#### Task
Change every "The height and width of the screenshot is" in the records below to "The screenshot's height and width are" and copy out all the lines again with nothing else altered.

------ Task material ------

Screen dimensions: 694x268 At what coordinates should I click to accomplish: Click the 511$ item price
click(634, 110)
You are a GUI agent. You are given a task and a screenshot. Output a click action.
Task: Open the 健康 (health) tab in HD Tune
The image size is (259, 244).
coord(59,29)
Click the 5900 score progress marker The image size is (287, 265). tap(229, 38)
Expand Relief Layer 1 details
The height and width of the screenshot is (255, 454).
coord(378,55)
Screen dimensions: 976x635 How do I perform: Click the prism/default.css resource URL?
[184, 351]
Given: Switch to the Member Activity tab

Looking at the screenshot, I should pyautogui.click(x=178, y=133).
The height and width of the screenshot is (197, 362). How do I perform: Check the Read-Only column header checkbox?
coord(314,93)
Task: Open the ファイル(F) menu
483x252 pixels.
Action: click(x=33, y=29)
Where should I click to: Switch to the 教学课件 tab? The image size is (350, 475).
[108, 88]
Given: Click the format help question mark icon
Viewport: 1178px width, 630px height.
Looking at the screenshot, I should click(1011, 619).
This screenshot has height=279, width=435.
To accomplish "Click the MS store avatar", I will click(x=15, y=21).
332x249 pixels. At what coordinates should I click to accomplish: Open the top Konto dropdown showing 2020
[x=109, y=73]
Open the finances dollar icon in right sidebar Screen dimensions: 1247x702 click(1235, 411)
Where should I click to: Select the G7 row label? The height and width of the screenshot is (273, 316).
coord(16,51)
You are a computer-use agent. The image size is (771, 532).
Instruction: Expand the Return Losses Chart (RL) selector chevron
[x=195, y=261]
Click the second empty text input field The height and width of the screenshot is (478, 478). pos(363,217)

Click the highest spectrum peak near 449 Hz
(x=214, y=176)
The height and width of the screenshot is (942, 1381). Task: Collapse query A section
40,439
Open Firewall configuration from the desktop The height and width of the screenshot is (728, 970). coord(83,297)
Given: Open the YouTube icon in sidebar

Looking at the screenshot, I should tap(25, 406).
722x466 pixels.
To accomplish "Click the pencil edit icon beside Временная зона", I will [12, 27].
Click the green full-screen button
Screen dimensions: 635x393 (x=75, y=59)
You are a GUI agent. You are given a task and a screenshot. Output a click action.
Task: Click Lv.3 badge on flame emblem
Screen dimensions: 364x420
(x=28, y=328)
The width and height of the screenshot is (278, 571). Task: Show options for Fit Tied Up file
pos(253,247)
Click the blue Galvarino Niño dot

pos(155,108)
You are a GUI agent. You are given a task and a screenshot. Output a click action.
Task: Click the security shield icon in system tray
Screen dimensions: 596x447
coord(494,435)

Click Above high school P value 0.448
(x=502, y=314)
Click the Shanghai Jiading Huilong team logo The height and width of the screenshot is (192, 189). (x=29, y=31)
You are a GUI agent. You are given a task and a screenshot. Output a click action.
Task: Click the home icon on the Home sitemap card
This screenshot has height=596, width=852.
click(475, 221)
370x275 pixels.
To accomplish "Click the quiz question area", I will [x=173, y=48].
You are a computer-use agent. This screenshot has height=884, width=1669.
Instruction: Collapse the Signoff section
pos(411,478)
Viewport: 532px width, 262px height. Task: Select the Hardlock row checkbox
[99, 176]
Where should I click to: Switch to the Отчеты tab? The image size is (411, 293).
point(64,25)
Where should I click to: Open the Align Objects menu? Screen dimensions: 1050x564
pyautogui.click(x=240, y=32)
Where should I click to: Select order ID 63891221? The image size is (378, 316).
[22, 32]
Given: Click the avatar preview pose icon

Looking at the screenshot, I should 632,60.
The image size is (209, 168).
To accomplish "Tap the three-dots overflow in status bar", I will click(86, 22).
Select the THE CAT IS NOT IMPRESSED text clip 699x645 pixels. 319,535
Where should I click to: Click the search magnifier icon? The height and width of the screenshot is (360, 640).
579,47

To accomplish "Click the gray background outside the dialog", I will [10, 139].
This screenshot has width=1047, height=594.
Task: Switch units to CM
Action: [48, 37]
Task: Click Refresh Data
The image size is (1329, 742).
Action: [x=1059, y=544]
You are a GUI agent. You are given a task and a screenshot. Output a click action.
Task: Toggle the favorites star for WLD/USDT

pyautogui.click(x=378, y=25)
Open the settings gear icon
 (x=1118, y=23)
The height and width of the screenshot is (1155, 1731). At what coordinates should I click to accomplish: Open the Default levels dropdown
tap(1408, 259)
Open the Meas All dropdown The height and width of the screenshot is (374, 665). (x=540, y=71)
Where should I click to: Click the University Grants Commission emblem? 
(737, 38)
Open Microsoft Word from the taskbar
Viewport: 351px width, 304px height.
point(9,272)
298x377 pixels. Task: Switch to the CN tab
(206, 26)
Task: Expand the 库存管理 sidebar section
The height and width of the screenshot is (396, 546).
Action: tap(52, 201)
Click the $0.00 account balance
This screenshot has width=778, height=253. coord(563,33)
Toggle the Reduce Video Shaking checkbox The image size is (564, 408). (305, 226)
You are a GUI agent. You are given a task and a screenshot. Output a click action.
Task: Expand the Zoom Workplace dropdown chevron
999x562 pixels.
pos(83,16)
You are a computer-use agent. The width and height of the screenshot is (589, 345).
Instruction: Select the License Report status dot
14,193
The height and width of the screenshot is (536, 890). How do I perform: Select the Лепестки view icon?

------

#### Correct output
Screen dimensions: 694x268 At what coordinates should I click to accomplish: Click the 511$ item price
click(634, 110)
You are a GUI agent. You are given a task and a screenshot. Output a click action.
Task: Open the 健康 (health) tab in HD Tune
The image size is (259, 244).
coord(59,29)
Click the 5900 score progress marker The image size is (287, 265). tap(229, 38)
Expand Relief Layer 1 details
The screenshot's height and width are (255, 454).
coord(378,55)
Screen dimensions: 976x635 How do I perform: Click the prism/default.css resource URL?
[184, 351]
Given: Switch to the Member Activity tab

Looking at the screenshot, I should pyautogui.click(x=178, y=133).
The screenshot's height and width are (197, 362). How do I perform: Check the Read-Only column header checkbox?
coord(314,93)
Task: Open the ファイル(F) menu
483x252 pixels.
Action: click(x=33, y=29)
Where should I click to: Switch to the 教学课件 tab? The image size is (350, 475).
[108, 88]
Given: Click the format help question mark icon
Viewport: 1178px width, 630px height.
Looking at the screenshot, I should click(1011, 619).
This screenshot has height=279, width=435.
To accomplish "Click the MS store avatar", I will click(x=15, y=21).
332x249 pixels. At what coordinates should I click to accomplish: Open the top Konto dropdown showing 2020
[x=109, y=73]
Open the finances dollar icon in right sidebar Screen dimensions: 1247x702 click(1235, 411)
Where should I click to: Select the G7 row label? The screenshot's height and width are (273, 316).
coord(16,51)
You are a computer-use agent. The image size is (771, 532).
Instruction: Expand the Return Losses Chart (RL) selector chevron
[x=195, y=261]
Click the second empty text input field The screenshot's height and width are (478, 478). pos(363,217)

Click the highest spectrum peak near 449 Hz
(x=214, y=176)
The screenshot's height and width are (942, 1381). Task: Collapse query A section
40,439
Open Firewall configuration from the desktop The screenshot's height and width are (728, 970). coord(83,297)
Given: Open the YouTube icon in sidebar

Looking at the screenshot, I should tap(25, 406).
722x466 pixels.
To accomplish "Click the pencil edit icon beside Временная зона", I will [12, 27].
Click the green full-screen button
Screen dimensions: 635x393 (x=75, y=59)
You are a GUI agent. You are given a task and a screenshot. Output a click action.
Task: Click Lv.3 badge on flame emblem
Screen dimensions: 364x420
(x=28, y=328)
The width and height of the screenshot is (278, 571). Task: Show options for Fit Tied Up file
pos(253,247)
Click the blue Galvarino Niño dot

pos(155,108)
You are a GUI agent. You are given a task and a screenshot. Output a click action.
Task: Click the security shield icon in system tray
Screen dimensions: 596x447
coord(494,435)

Click Above high school P value 0.448
(x=502, y=314)
Click the Shanghai Jiading Huilong team logo The screenshot's height and width are (192, 189). (x=29, y=31)
You are a GUI agent. You are given a task and a screenshot. Output a click action.
Task: Click the home icon on the Home sitemap card
This screenshot has height=596, width=852.
click(475, 221)
370x275 pixels.
To accomplish "Click the quiz question area", I will [x=173, y=48].
You are a computer-use agent. This screenshot has height=884, width=1669.
Instruction: Collapse the Signoff section
pos(411,478)
Viewport: 532px width, 262px height. Task: Select the Hardlock row checkbox
[99, 176]
Where should I click to: Switch to the Отчеты tab? The image size is (411, 293).
point(64,25)
Where should I click to: Open the Align Objects menu? Screen dimensions: 1050x564
pyautogui.click(x=240, y=32)
Where should I click to: Select order ID 63891221? The image size is (378, 316).
[22, 32]
Given: Click the avatar preview pose icon

Looking at the screenshot, I should 632,60.
The image size is (209, 168).
To accomplish "Tap the three-dots overflow in status bar", I will click(86, 22).
Select the THE CAT IS NOT IMPRESSED text clip 699x645 pixels. 319,535
Where should I click to: Click the search magnifier icon? The screenshot's height and width are (360, 640).
579,47

To accomplish "Click the gray background outside the dialog", I will [10, 139].
This screenshot has width=1047, height=594.
Task: Switch units to CM
Action: [48, 37]
Task: Click Refresh Data
The image size is (1329, 742).
Action: [x=1059, y=544]
You are a GUI agent. You are given a task and a screenshot. Output a click action.
Task: Toggle the favorites star for WLD/USDT

pyautogui.click(x=378, y=25)
Open the settings gear icon
 (x=1118, y=23)
The screenshot's height and width are (1155, 1731). At what coordinates should I click to accomplish: Open the Default levels dropdown
tap(1408, 259)
Open the Meas All dropdown The screenshot's height and width are (374, 665). (x=540, y=71)
Where should I click to: Click the University Grants Commission emblem? 
(737, 38)
Open Microsoft Word from the taskbar
Viewport: 351px width, 304px height.
point(9,272)
298x377 pixels. Task: Switch to the CN tab
(206, 26)
Task: Expand the 库存管理 sidebar section
The screenshot's height and width are (396, 546).
Action: tap(52, 201)
Click the $0.00 account balance
This screenshot has width=778, height=253. coord(563,33)
Toggle the Reduce Video Shaking checkbox The image size is (564, 408). (305, 226)
You are a GUI agent. You are given a task and a screenshot. Output a click action.
Task: Expand the Zoom Workplace dropdown chevron
999x562 pixels.
pos(83,16)
You are a computer-use agent. The width and height of the screenshot is (589, 345).
Instruction: Select the License Report status dot
14,193
The screenshot's height and width are (536, 890). How do I perform: Select the Лепестки view icon?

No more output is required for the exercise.